I devote a lot of time to helping people learn how to use Access. Sometimes I have helpful examples I can post to illustrate concepts. Sometimes I can write snippets of code. But, when you're intent on creating a non-normalized solution which I would never do, I can only offer high level advice but nothing concrete.
A different way to approach this instead of using x columns that are filled with variable types of data depending on what type of part is showing, is to use an Entity-Attribute-Value model. That way, you have a "header" table with all the common fields. Then you have a child table which has a separate row for each of the variable attributes. You need a table that defines the attributes for each part type. I have an app I created using this model for an insurance company. Each type of policy has around 30 common attributes. Name, address, etc. And some number of variable attributes. When the user wants to define a new type of policy, he adds any new, previously undefined attributes to the fields table and then he picks all the variable fields for THIS policy type (think part type here). When the user is entering data for a new policy for a new customer, he chooses the policy type. When the header record is saved, the code runs an append query that selects all the fields for this policy type and appends a record for each to the child table that will hold the specific values for each policy. The point of the application is to ensure that all policy documents are consistent in the data values. Therefore, if the policy limit changes, you change the limit and reprint all the documents. Without this app, the user had to remember which documents had which fields and so which documents needed to be changed if any value in the agreement changed.
This an ultimately infinitely expandable solution. It doesn't matter how many policy types you end up having to define. It doesn't matter how many variable fields you end up with in total and it doesn't matter how many of these fields are required for each policy.
You can stick with your limited solution (which I don't recommend because it will require code maintenance whenever you add a new type of part which my Entity-Attribute-Value solution does not) if you are very sure you know the boundaries of your part type universe up front and you are positive you will never need more than 28 columns to handle all the variable values.

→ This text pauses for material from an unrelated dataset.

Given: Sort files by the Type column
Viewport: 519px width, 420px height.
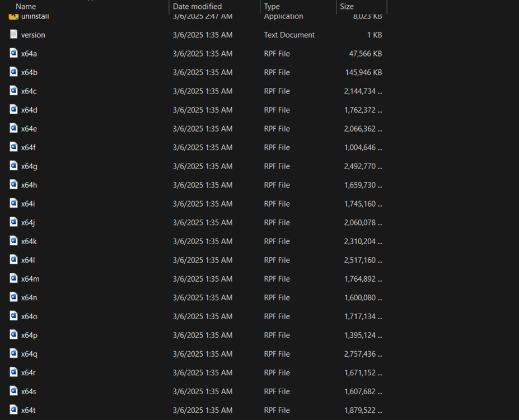Looking at the screenshot, I should 272,6.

You can create a single form with 28 controls. The controls are bound to fld1, fld2, etc. When you go to a new record, you need to read the labels table and loop through the fields so you can set the caption property of the controls to fld1, fld2, etc. This makes the form look different but it will be a bitch to maintain. You won't be able to easily reorder the columns, when you add new ones, the always go at the end.
The other thing I did with my EAV model is create lookup tables to help me validate certain types of data.
Here is a picture of the data entry form. The fields in the header are fixed but the ones in the list are the variables. Notice that the yellow field has a dropdown for a combo. Because this field is several different stacked controls, when the field needs a combo, the appropriate one can be displayed for the particular field. As you click into each field, you will see a different value list. This is handled by having a column in the table that defines each attribute with a field to hold a query name for the RowSource. So, the code just sets the RowSource to whatever value is in the field.